### Data for this task
=== Begin Enclosure ===

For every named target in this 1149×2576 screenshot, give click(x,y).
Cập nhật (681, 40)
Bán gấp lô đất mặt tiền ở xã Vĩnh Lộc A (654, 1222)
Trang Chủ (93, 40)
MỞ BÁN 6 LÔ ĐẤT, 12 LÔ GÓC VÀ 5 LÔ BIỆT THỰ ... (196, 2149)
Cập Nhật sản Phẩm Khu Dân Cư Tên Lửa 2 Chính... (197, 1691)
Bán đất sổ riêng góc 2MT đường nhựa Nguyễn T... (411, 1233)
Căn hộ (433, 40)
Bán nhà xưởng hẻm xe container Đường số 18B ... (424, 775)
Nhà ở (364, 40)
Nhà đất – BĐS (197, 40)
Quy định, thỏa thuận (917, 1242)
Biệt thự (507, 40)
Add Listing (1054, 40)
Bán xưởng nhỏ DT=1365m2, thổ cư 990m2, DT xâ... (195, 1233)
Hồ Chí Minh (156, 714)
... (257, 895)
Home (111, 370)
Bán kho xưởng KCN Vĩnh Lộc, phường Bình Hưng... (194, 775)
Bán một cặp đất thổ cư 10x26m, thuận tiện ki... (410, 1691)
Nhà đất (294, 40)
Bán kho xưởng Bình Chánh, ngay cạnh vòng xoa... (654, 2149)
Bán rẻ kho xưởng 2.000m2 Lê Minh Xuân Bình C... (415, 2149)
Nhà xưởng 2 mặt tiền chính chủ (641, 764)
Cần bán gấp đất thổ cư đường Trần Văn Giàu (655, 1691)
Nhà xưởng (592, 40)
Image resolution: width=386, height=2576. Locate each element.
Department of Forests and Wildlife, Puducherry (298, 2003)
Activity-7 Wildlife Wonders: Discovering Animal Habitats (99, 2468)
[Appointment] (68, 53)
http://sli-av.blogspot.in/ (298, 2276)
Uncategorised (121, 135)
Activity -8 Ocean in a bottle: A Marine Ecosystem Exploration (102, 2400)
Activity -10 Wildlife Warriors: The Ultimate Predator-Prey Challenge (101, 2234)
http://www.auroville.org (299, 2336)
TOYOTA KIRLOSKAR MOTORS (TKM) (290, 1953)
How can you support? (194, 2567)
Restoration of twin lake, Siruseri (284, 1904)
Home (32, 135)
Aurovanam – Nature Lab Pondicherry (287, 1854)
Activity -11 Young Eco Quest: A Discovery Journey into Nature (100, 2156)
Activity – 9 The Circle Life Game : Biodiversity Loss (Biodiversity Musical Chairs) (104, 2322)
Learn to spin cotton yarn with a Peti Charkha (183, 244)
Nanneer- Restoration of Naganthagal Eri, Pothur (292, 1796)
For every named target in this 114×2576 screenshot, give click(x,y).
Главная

=== End Enclosure ===

### Task to carry out
Please let your answer be exactly the lines from the one holding "[Appointment] (68, 53)" through the last line of the entries above, both ends included.

### Output for this exercise
[Appointment] (68, 53)
http://sli-av.blogspot.in/ (298, 2276)
Uncategorised (121, 135)
Activity -8 Ocean in a bottle: A Marine Ecosystem Exploration (102, 2400)
Activity -10 Wildlife Warriors: The Ultimate Predator-Prey Challenge (101, 2234)
http://www.auroville.org (299, 2336)
TOYOTA KIRLOSKAR MOTORS (TKM) (290, 1953)
How can you support? (194, 2567)
Restoration of twin lake, Siruseri (284, 1904)
Home (32, 135)
Aurovanam – Nature Lab Pondicherry (287, 1854)
Activity -11 Young Eco Quest: A Discovery Journey into Nature (100, 2156)
Activity – 9 The Circle Life Game : Biodiversity Loss (Biodiversity Musical Chairs) (104, 2322)
Learn to spin cotton yarn with a Peti Charkha (183, 244)
Nanneer- Restoration of Naganthagal Eri, Pothur (292, 1796)
For every named target in this 114×2576 screenshot, give click(x,y).
Главная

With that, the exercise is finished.